Since only the carbonate ions dominate at this pH you can waite for the
time necessary for DIC-water isotope exchange equilibration at known
temperature and precipitate the DIC quantitatively and fast as BaCO3 by
the addition of a saturated barium chrloide solution (or better dehydrated
barium chloride). This fixes the DIC isotopic ncomposition of DIC. The
BaCO3 is analyzed using McCrea´s classical phosphoric acid method. Then
use the (dissolved) carbonate-water fractionation factor determined
experimentally in a recent GCA paper (John Morse is one of the co-authors)
at the known temperature to calculate the 18O activity of water.
Be carefull: non-quantitative absorption leads to a strong kinetic isotope
fractionation for both C and O isotopes upon hydroxylation of aqueous CO2!
As a rough first estimate you could also add anhydous BaCl2 to an aliquot
of your alkaline water and let gaseous CO2 (just a small relative
fraction) of known O isotopic composition be absorbed in a flow-through
system. Then analyze the washed precipitated barium carbonate. Then use
the known kinetic isotope fractionation factor. This method however is
less precise because the letter partition coefficients is (besides other
factors) influenced by micro-scale zones of decreased pH around the
precipitated barium carbonate.
A third method requires a shift of the pH by the absorption of hugh
amounts of CO2 and then gas-(Na carbonate) solution equilibration using
the standard method.
One could also think about changing the pH prior to CO2 equilibration by
small amounts of concentrated acids (HCl steam; sulfuric acid, phosphoric
acid)... Adding different amounts should give an estimate if you change
the 18O content by the acid addition.
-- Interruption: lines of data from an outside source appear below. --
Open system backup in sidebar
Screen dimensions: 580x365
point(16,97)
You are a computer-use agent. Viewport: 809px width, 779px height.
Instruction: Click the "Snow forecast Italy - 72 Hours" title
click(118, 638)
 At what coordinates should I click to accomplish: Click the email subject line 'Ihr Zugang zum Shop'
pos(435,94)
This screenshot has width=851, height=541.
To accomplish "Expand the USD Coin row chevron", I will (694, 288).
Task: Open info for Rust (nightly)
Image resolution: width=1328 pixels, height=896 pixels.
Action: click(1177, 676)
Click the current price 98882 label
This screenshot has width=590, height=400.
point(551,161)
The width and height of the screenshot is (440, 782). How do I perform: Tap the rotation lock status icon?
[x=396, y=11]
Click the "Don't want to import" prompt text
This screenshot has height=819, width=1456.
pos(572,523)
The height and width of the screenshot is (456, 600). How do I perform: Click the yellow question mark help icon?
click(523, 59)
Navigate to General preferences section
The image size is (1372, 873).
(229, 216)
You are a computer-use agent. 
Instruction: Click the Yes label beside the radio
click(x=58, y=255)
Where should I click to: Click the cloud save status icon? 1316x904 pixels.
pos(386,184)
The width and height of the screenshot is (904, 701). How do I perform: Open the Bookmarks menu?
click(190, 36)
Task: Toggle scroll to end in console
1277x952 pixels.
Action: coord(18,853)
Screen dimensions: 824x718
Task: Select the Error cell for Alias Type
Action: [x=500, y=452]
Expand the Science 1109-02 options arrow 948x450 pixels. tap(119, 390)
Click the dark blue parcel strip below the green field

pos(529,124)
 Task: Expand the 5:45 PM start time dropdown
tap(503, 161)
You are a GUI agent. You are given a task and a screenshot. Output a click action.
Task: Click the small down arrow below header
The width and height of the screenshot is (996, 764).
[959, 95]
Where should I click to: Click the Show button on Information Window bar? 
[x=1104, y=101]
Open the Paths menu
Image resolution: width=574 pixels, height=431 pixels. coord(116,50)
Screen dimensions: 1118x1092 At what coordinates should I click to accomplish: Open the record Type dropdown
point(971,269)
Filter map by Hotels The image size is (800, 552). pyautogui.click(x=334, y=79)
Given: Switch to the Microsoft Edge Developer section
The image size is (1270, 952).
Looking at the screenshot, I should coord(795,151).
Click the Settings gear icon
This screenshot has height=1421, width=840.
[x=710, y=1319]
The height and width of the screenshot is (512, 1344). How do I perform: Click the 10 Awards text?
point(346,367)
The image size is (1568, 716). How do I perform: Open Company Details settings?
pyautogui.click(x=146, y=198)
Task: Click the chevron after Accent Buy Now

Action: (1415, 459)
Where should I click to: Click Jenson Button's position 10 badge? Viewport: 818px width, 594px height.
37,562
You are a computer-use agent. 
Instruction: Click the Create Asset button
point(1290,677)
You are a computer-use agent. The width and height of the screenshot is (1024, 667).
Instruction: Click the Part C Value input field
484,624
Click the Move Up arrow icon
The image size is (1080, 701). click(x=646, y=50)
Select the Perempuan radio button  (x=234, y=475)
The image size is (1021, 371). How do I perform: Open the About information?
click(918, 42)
Check by mass balance calculations.
Finally, total combustion of a small aliquot of the (DIC poor) solution in
a TC-EA type system will give you the 18O content of the total solution in
a simple measurement.
Good luck,
Michael
*****************************************
Prof.Dr. Michael E. Böttcher
Marine Geochemistry-Geology
Leibniz Institute for Baltic Sea Research
D-18119 Rostock, FRG
>
>>Hi all. I have a curious problem. I've been doing headspace analyses
>>for d18O of water samples using the Gasbench in continuous flow mode
>>on our Delta plus XP.
>>
>>A few samples yielded negligible peaks. I re-ran them, and still no
>>measurable peaks. I decided to check the pH and have found that the
>>samples that won't run are all at about pH 12. Presumably, the CO2
>>gas that I'm flushing with is going into solution in the water
>>rather than remaining a gas in the headspace and exchanging oxygen
>>like good gasses should.
>>
>>I think I need to neutralize the waters, but I'm not sure how to do
>>it without affecting the oxygen values of the water.
>>
>>Has anyone else dealt with this problem? What did you do about it?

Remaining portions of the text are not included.